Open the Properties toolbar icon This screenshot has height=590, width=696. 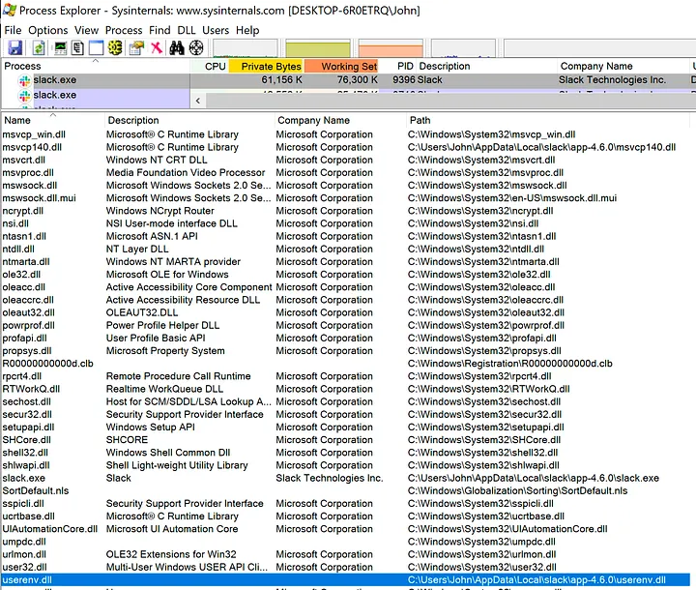(x=136, y=47)
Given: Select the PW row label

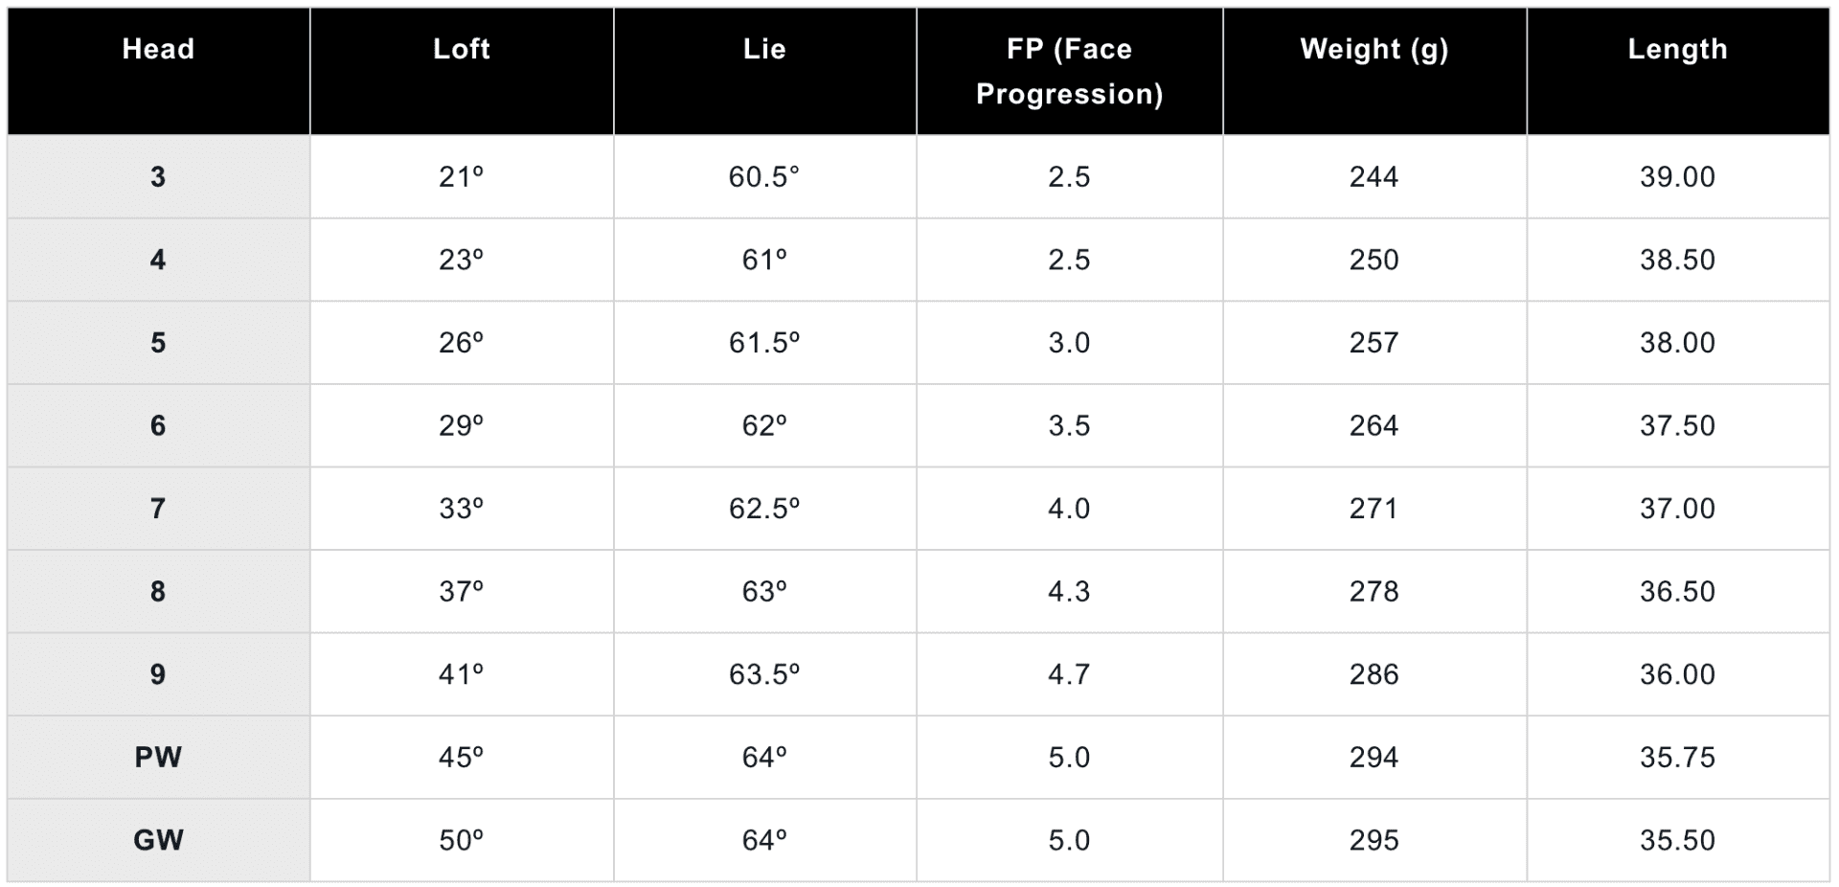Looking at the screenshot, I should pos(158,758).
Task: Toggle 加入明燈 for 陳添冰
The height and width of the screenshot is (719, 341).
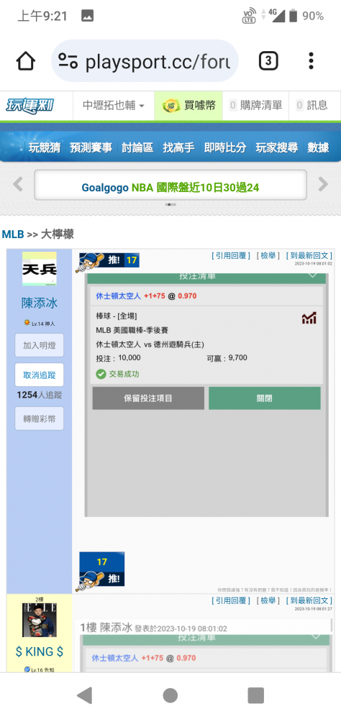Action: point(40,345)
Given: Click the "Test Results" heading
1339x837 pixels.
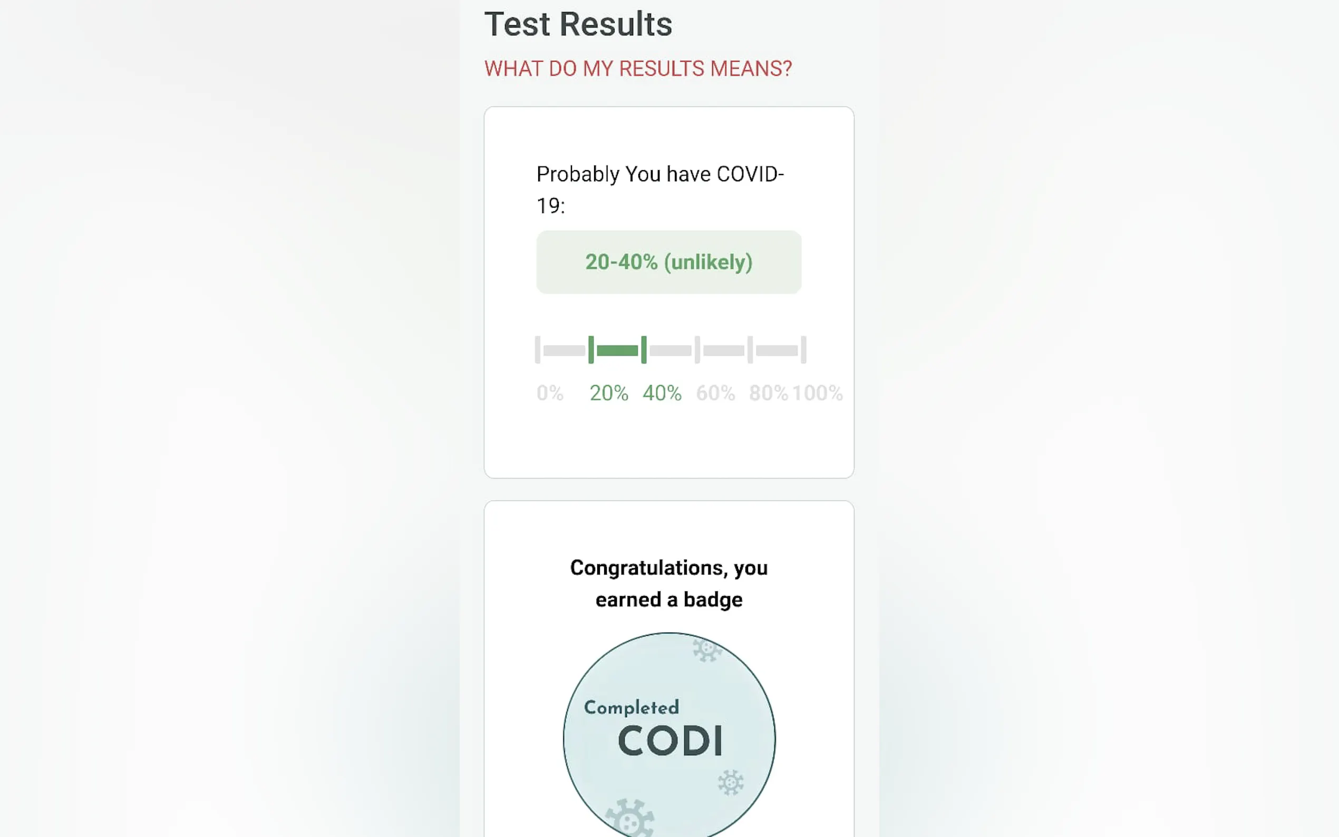Looking at the screenshot, I should [x=578, y=24].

Task requirements.
Transcribe exactly, and only, the lines from the one containing "Given: Click the" through the last line of the records above, both included; leave out the pictures.

Response.
Given: Click the "Test Results" heading
1339x837 pixels.
Looking at the screenshot, I should [x=578, y=24].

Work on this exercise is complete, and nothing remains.